** Opening Dataset extract block **

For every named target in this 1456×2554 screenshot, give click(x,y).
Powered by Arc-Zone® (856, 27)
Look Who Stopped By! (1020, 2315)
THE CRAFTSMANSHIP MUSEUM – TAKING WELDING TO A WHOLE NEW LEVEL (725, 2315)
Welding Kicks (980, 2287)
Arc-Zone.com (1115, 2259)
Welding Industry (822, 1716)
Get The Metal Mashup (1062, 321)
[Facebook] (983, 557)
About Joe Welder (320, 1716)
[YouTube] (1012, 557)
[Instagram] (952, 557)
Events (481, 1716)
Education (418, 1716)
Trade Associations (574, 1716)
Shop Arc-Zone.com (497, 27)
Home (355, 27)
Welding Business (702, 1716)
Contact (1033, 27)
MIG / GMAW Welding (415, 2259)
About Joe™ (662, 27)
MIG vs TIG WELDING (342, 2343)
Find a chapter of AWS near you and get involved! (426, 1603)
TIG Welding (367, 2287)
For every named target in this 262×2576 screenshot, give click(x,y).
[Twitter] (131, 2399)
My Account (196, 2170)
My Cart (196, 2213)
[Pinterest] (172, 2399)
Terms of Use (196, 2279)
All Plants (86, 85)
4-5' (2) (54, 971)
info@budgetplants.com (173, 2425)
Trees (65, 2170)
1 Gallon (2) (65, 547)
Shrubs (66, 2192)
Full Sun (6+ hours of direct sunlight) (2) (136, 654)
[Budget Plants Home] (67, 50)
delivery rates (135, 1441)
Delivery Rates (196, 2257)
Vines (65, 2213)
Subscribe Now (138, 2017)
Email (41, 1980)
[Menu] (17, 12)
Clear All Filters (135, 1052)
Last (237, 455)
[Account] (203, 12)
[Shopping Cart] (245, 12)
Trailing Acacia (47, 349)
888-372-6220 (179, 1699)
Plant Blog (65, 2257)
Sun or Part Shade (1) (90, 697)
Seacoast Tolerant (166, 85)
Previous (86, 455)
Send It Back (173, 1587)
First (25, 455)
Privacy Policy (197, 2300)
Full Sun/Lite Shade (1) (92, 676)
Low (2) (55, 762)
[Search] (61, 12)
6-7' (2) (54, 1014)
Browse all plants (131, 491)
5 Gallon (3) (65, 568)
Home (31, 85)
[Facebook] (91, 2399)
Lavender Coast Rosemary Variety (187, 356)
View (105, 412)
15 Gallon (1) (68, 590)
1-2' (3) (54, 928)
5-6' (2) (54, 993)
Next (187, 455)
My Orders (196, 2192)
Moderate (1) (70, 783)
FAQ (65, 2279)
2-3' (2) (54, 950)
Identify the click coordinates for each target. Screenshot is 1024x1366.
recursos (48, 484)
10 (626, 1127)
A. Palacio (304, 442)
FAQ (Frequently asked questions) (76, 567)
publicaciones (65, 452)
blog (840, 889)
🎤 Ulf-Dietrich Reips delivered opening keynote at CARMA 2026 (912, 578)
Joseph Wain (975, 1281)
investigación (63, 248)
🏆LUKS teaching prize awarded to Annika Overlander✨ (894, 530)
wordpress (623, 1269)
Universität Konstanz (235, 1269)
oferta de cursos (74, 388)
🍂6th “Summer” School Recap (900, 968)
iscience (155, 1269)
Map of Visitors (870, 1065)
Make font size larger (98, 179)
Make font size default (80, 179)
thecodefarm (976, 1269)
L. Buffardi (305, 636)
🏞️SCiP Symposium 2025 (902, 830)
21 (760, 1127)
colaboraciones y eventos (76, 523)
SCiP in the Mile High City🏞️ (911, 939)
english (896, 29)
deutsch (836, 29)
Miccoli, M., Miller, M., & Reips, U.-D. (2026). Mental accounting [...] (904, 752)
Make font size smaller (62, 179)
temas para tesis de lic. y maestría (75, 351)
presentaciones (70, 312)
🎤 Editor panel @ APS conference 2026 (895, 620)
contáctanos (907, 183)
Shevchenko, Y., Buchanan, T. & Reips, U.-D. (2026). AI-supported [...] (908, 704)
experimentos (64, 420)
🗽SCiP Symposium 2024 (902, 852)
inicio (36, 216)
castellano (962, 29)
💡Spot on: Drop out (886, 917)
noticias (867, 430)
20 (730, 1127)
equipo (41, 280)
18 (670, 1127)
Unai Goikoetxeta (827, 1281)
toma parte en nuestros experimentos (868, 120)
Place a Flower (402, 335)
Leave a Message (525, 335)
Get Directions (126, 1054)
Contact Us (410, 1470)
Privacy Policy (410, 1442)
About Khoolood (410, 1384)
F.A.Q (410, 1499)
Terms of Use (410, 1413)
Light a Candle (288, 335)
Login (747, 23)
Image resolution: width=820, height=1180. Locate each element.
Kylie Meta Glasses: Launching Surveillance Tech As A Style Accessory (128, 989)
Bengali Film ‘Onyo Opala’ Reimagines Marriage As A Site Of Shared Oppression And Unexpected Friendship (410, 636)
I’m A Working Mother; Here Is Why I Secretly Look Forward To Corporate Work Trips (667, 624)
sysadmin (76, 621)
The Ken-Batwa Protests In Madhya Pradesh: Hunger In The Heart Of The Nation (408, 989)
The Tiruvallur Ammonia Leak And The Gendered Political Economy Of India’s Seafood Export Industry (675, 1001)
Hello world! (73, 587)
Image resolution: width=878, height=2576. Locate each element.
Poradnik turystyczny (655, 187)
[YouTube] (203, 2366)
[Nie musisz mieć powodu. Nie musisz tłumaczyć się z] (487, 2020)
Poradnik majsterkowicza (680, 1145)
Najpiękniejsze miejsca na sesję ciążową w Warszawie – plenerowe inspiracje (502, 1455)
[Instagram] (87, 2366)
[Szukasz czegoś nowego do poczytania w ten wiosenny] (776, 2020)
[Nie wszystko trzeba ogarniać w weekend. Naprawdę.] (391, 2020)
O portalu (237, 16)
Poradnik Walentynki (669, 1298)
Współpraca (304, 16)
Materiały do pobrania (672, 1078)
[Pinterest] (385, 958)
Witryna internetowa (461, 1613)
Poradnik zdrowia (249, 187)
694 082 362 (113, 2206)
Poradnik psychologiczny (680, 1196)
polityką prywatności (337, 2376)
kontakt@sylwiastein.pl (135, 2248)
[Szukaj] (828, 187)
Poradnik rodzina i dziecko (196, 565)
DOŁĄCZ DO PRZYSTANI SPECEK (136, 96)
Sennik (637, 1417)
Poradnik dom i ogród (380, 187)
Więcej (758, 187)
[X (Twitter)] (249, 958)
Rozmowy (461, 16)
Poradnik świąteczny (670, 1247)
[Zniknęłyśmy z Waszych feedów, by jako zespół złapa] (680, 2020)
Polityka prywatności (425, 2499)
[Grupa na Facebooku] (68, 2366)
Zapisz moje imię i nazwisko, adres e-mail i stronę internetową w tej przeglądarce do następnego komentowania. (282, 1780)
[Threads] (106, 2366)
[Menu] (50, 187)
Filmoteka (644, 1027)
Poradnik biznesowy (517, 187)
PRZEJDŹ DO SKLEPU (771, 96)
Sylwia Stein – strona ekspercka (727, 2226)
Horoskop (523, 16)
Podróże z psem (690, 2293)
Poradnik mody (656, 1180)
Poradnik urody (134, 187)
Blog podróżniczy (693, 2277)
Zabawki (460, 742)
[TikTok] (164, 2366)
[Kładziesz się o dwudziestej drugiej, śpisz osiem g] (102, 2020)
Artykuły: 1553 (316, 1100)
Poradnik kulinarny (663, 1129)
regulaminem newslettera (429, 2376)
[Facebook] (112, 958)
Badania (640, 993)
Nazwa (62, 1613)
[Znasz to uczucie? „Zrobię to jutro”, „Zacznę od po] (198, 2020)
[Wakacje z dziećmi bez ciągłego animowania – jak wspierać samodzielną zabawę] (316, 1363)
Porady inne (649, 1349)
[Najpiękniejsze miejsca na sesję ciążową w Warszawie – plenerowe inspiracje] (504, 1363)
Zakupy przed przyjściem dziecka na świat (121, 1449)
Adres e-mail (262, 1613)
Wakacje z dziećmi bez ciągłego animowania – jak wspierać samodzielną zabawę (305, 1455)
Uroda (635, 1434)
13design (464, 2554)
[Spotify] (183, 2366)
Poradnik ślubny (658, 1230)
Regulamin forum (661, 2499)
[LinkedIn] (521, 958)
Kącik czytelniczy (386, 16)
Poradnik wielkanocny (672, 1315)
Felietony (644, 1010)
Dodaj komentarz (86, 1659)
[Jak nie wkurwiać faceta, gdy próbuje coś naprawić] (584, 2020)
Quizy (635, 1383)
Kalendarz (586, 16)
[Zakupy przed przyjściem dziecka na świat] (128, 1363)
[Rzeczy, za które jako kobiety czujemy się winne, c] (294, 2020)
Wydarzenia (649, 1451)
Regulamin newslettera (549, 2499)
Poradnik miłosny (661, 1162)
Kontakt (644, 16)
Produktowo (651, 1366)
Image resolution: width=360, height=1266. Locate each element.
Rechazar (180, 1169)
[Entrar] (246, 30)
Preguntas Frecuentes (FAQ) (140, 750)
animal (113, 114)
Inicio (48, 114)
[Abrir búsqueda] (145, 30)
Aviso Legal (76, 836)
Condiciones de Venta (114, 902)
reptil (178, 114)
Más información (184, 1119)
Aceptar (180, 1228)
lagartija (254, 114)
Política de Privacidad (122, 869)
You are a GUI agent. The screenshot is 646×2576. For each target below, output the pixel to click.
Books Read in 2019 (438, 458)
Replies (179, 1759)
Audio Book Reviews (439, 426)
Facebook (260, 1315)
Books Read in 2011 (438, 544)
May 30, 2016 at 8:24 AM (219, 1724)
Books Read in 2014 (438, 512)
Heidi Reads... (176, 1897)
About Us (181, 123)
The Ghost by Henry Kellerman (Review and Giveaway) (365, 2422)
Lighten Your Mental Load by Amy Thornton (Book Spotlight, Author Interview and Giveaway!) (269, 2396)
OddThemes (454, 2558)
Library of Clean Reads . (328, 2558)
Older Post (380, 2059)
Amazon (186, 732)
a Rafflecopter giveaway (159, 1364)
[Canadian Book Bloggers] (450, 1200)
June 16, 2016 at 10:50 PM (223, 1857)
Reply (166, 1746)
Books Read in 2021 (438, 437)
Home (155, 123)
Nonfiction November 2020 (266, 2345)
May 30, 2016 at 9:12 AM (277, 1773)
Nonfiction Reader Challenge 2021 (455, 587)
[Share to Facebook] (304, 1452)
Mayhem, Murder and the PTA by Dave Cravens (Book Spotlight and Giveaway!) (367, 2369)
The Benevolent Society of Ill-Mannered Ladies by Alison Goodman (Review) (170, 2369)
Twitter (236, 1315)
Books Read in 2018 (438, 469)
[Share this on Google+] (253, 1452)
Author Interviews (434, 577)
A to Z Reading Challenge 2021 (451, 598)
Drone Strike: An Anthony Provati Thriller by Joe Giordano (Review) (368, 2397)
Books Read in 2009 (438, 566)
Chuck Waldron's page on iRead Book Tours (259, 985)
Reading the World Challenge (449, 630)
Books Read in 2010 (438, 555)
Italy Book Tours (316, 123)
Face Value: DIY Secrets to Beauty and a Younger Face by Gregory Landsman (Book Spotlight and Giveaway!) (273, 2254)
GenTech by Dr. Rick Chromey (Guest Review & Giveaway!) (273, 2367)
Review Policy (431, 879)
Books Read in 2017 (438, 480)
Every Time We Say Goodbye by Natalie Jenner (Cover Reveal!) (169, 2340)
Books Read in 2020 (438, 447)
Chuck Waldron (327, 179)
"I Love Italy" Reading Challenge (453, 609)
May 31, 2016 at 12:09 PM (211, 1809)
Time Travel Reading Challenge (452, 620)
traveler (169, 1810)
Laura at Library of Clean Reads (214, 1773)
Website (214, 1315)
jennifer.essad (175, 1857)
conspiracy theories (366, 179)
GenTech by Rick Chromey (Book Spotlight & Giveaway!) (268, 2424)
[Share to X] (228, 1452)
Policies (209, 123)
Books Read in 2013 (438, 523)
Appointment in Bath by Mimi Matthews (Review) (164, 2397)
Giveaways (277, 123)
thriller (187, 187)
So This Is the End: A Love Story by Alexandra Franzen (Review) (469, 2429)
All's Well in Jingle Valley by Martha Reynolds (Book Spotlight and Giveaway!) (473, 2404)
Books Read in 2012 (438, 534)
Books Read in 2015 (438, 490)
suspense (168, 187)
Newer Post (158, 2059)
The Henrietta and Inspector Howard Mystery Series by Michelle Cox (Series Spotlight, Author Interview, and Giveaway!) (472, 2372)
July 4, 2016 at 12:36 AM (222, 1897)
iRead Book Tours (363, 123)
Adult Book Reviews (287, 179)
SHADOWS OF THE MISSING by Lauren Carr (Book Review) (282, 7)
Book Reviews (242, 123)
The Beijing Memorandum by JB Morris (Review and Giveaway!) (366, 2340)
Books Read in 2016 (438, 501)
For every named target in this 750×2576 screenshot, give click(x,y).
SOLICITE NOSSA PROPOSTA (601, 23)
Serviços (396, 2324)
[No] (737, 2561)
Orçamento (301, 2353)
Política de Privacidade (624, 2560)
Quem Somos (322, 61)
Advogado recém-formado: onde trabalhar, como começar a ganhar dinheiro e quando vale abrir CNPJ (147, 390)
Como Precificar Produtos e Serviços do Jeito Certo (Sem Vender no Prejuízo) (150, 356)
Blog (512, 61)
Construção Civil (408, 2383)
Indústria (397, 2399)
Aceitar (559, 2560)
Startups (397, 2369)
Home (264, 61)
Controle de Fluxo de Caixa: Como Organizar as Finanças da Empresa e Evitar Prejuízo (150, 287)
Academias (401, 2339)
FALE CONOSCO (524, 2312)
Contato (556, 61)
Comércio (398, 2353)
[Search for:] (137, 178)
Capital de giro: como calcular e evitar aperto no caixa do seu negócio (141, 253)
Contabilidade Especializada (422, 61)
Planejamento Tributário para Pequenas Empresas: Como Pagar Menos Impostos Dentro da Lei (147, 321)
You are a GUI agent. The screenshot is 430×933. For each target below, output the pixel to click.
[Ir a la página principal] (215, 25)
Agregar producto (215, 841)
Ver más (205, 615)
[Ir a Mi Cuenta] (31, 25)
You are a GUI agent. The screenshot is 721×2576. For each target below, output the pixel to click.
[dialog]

** Closing Dataset extract block **

Task: Begin at the line above that has "Współpraca (304, 16)" and stop after the line that has "Poradnik kulinarny (663, 1129)", copying each line exactly and adding nothing else.

Finished exercise:
Współpraca (304, 16)
Materiały do pobrania (672, 1078)
[Pinterest] (385, 958)
Witryna internetowa (461, 1613)
Poradnik zdrowia (249, 187)
694 082 362 (113, 2206)
Poradnik psychologiczny (680, 1196)
polityką prywatności (337, 2376)
kontakt@sylwiastein.pl (135, 2248)
[Szukaj] (828, 187)
Poradnik rodzina i dziecko (196, 565)
DOŁĄCZ DO PRZYSTANI SPECEK (136, 96)
Sennik (637, 1417)
Poradnik dom i ogród (380, 187)
Więcej (758, 187)
[X (Twitter)] (249, 958)
Rozmowy (461, 16)
Poradnik świąteczny (670, 1247)
[Zniknęłyśmy z Waszych feedów, by jako zespół złapa] (680, 2020)
Polityka prywatności (425, 2499)
[Grupa na Facebooku] (68, 2366)
Zapisz moje imię i nazwisko, adres e-mail i stronę internetową w tej przeglądarce do następnego komentowania. (282, 1780)
[Threads] (106, 2366)
[Menu] (50, 187)
Filmoteka (644, 1027)
Poradnik biznesowy (517, 187)
PRZEJDŹ DO SKLEPU (771, 96)
Sylwia Stein – strona ekspercka (727, 2226)
Horoskop (523, 16)
Podróże z psem (690, 2293)
Poradnik mody (656, 1180)
Poradnik urody (134, 187)
Blog podróżniczy (693, 2277)
Zabawki (460, 742)
[TikTok] (164, 2366)
[Kładziesz się o dwudziestej drugiej, śpisz osiem g] (102, 2020)
Artykuły: 1553 (316, 1100)
Poradnik kulinarny (663, 1129)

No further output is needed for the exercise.